US analysts think the rise will continue in 2025
US newspaper Barron’s quoted Adam Turnquist, chief technical strategist at LPL Financial as saying “Strong corporate profits, easing monetary policy, and artificial intelligence investment and enthusiasm lifted the broader market in 2024’’.
Wall Street strategists have reacted to a resilient economy, progress on inflation, and climbing corporate earnings by upping their 2025 forecasts for the S&P 500, according to Turnquist. Since 2019, the only time Wall Street overestimated the S&P’s gains was in 2022, when it fell sharply.
“Turning back to the year ahead, the 2025 aggregate forecast marks about a 10% premium to the S&P 500 — the most bullish forecast since 2022, ironically,” Turnquist writes.

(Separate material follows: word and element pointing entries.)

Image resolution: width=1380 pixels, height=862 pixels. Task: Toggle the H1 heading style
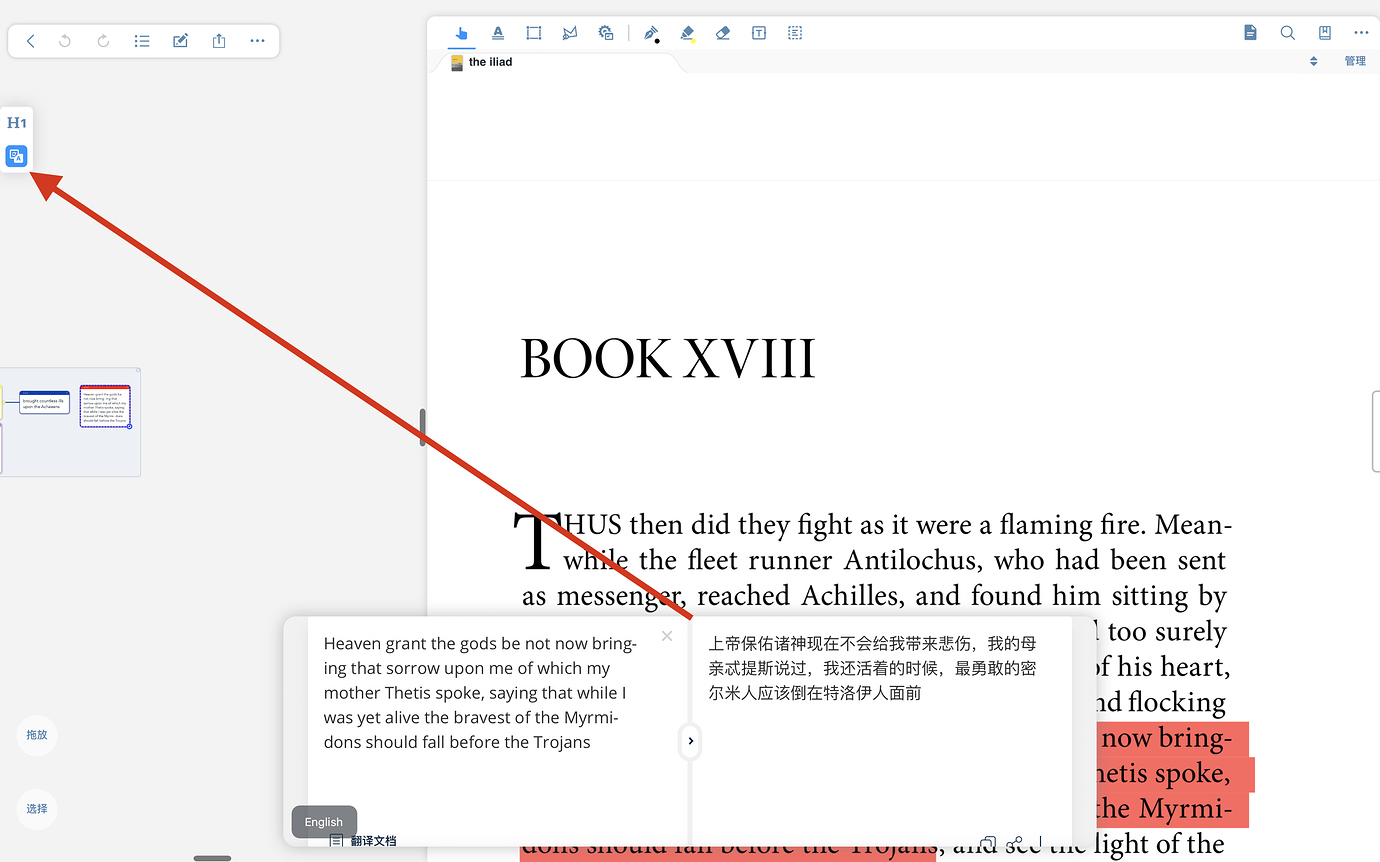(x=16, y=123)
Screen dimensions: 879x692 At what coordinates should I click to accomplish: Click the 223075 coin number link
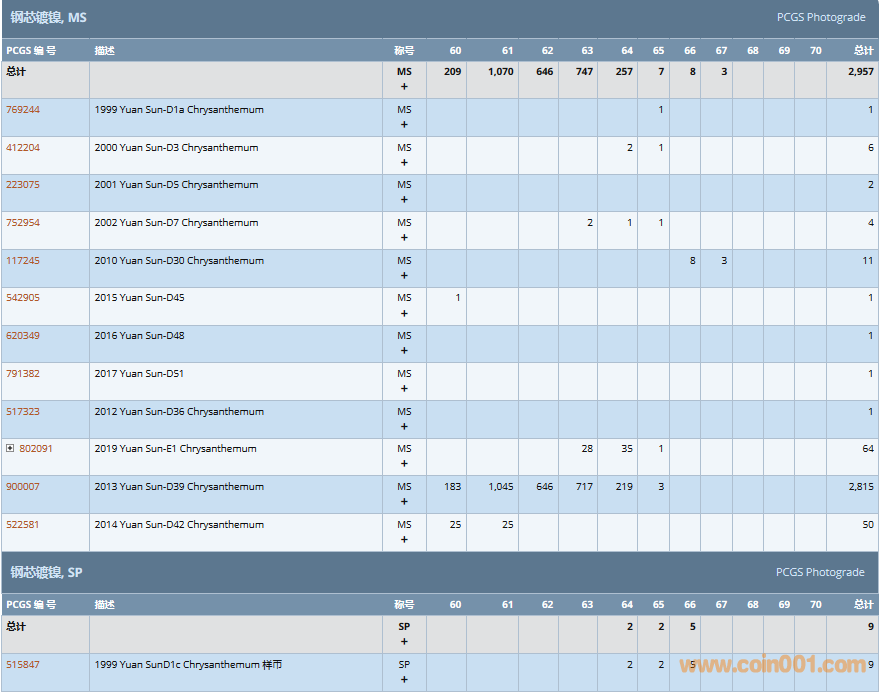(23, 185)
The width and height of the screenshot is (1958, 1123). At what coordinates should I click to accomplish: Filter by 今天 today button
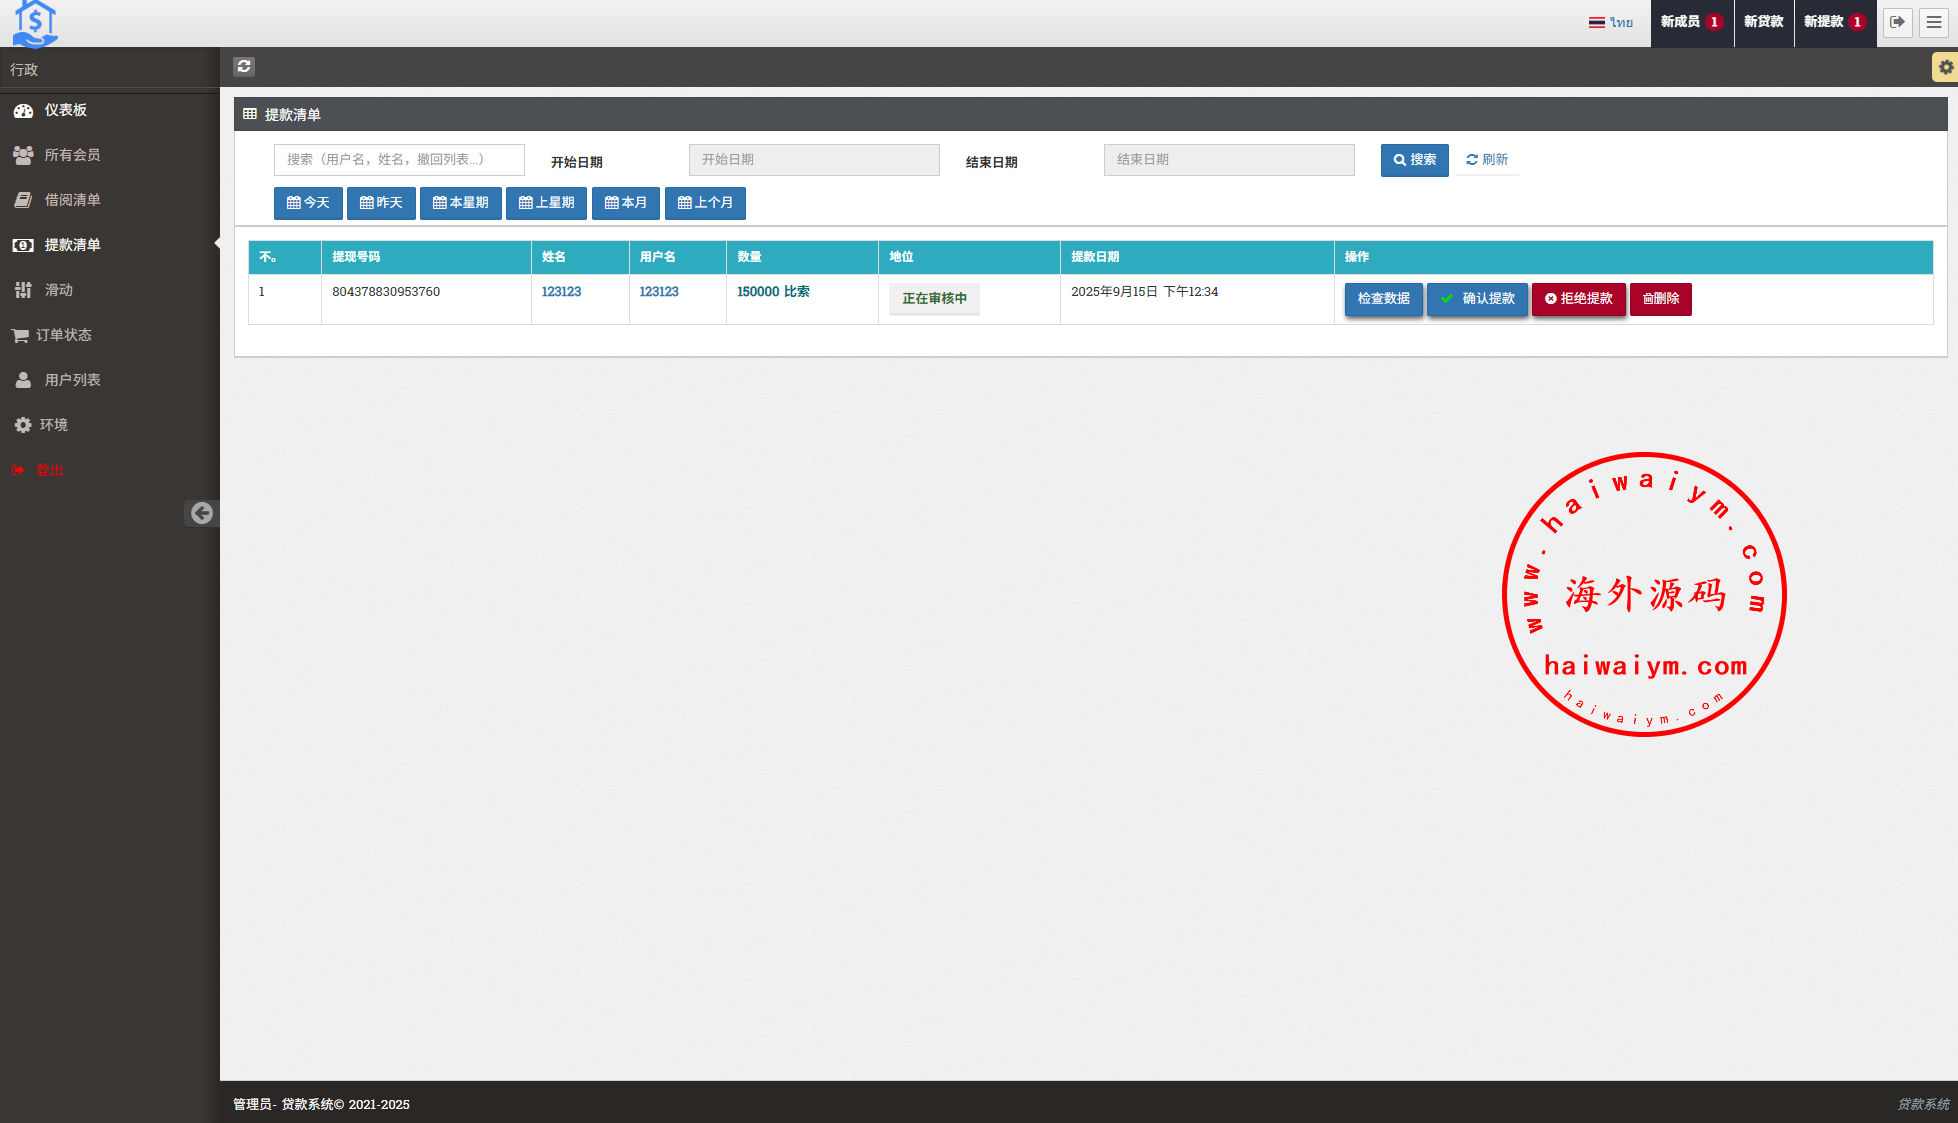coord(308,203)
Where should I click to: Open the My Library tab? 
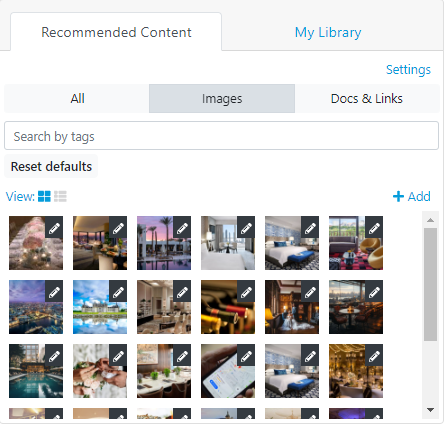[x=328, y=32]
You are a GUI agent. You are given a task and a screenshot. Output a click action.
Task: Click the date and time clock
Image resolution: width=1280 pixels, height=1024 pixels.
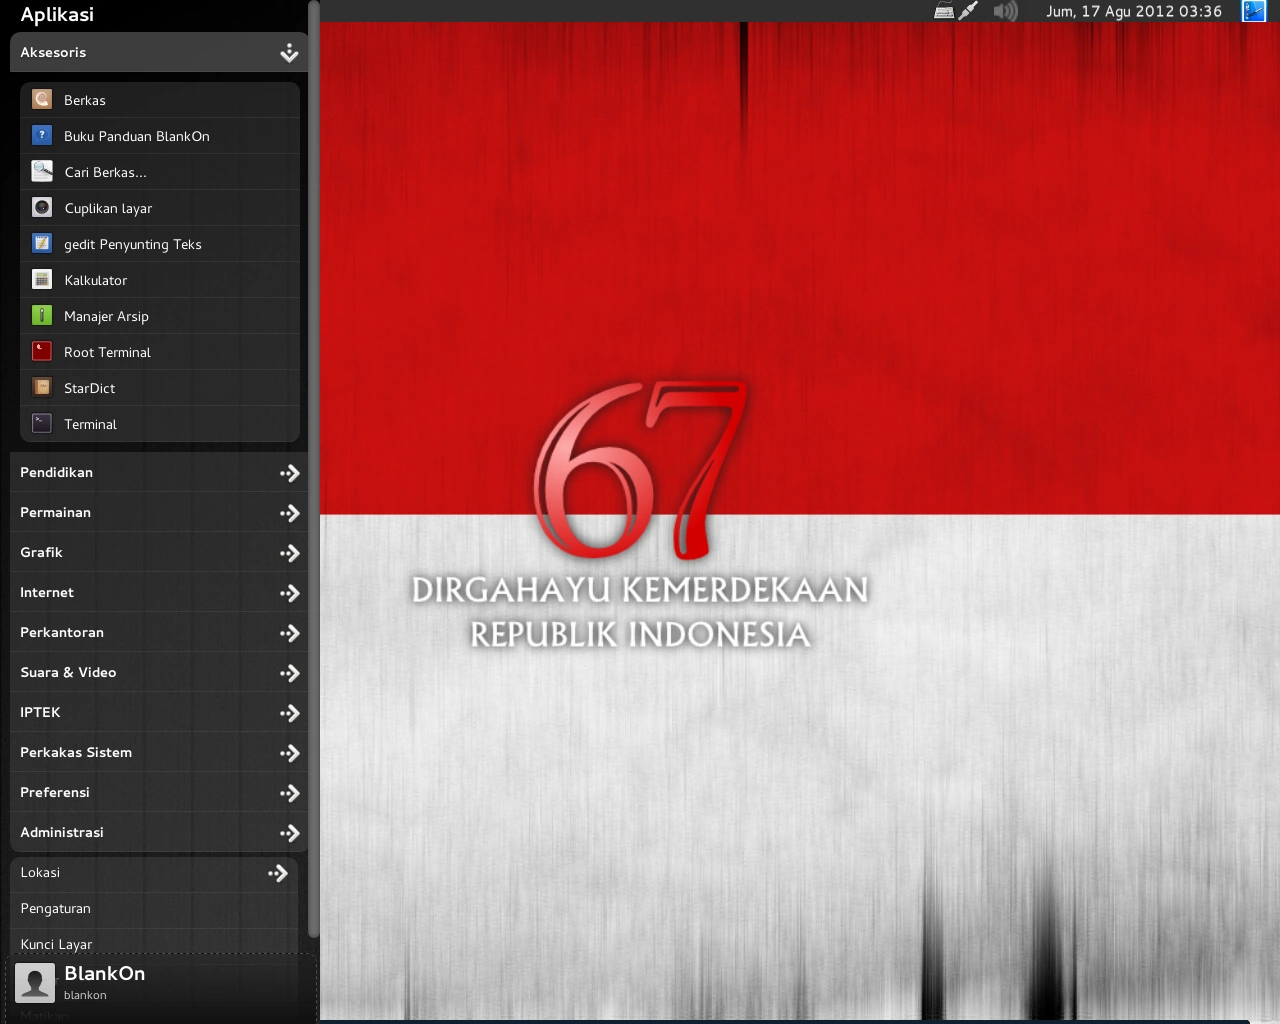1133,12
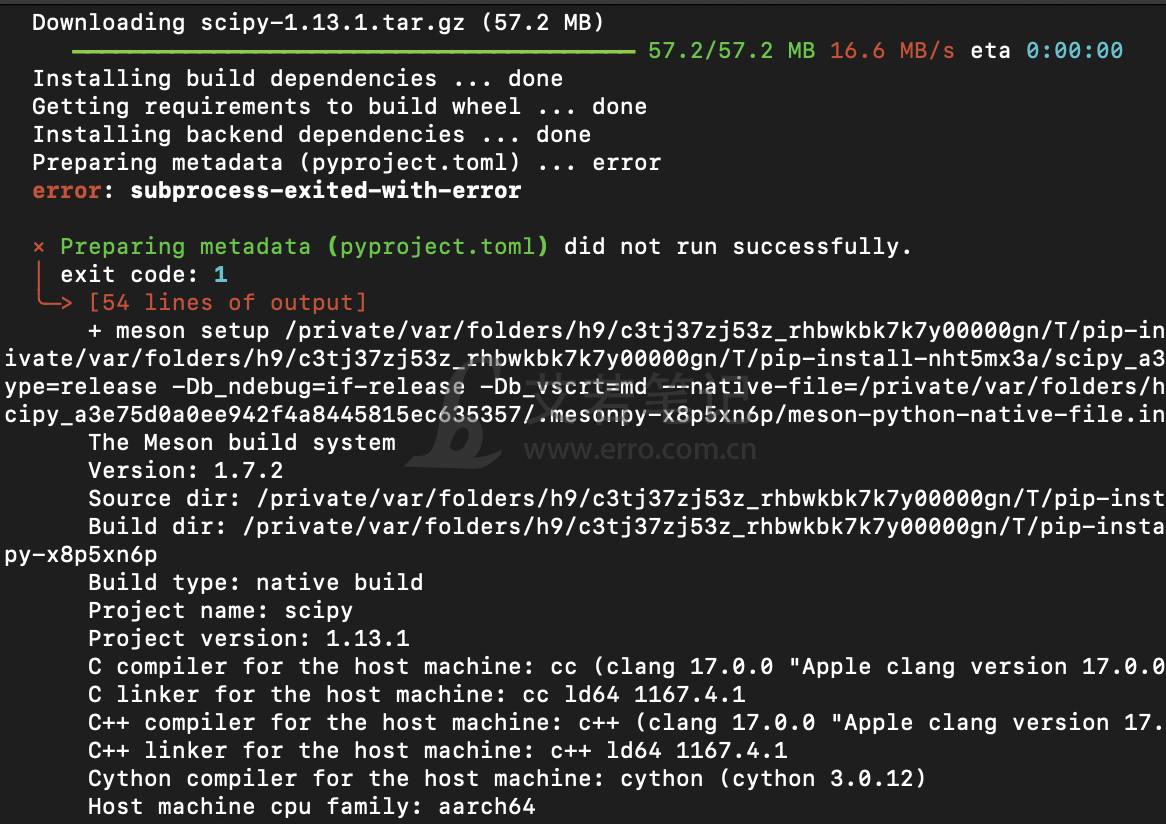The width and height of the screenshot is (1166, 824).
Task: Click 'subprocess-exited-with-error' bold text
Action: [326, 190]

“Numeric estimates aside, the broad consensus is another positive year for stocks and gains at the sector level remaining widespread, with the bull market likely reaching its third anniversary in 2025.”
The US Fed delivered its expected rate cut but also adopted hawkish stance
In December the US Federal Reserve cut interest rates for the third time this year, this time by 25 basis points to its target range of 4.25-4.5%.
The cut had been widely expected but what was not was the relatively hawkish statements that accompanied the reduction with the Fed stating that inflation is still a problem, signalling possibly fewer rate cuts in 2025 than had been previously expected.
As such, the probability of no rate cut at the 29 Jan Fed meeting now stands at 90.4%.
SingPost was prominently in the news
Early in the month, SingPost announced it is to sell Aussie business for A$1b as part of its strategic reset.
The review, launched earlier this year, sought to explore strategic options that would enhance business value and maximise shareholder value, it said.
SingPost will receive actual cash proceeds of A$775.9 million and generate a gain on disposal of about S$312.1 million, subject to adjustments determined at the time the deal is completed. The buyer is Pacific Equity Partners (PEP) an Australia-headquartered private equity fund, said the national postal service firm.
However, ratings agency S&P responded by placing SingPost on CreditWatch negative, saying the sale will be “transformative” for SingPost and clouds SingPost’s future strategy.
Analysts in the meantime responded by saying the S&P rating was largely irrelevant and the stock was still a “buy’’.
Later in the month however, SingPost announced that three top executives had been fired with immediate effect, leading to a plunge in its share price. The three have disputed the reasons the company gave for their dismissal.
Meanwhile, PEP has stated the deal is till on track but many questions remain and the saga looks set to extend into 2025.
S-Reits’ secondary fundraising rebounds in 2024; more may tap capital markets next year: SGX Research
As of Dec 13, at least six S-REITs have announced equity fund raising (EFR) exercises this year, raising over S$2.8 billion, including S$1.6 billion from private placements and S$1.1 billion from preferential offerings, said SGX Research in a 16 Dec Update.
This has exceeded the nearly S$1.9 billion in secondary fundraising by S-REITs in 2023, where activity was relatively muted amid the high-interest rate environment.
“DBS Group Research analysts said in a note this month that the S-REITs sector has seen a revival of acquisition deals. They predict that more S-REITs would tap the capital markets to fund acquisitions going into 2025, especially counters in the industrial and data-centre space, which are trading close to book value’’ noted SGX Research.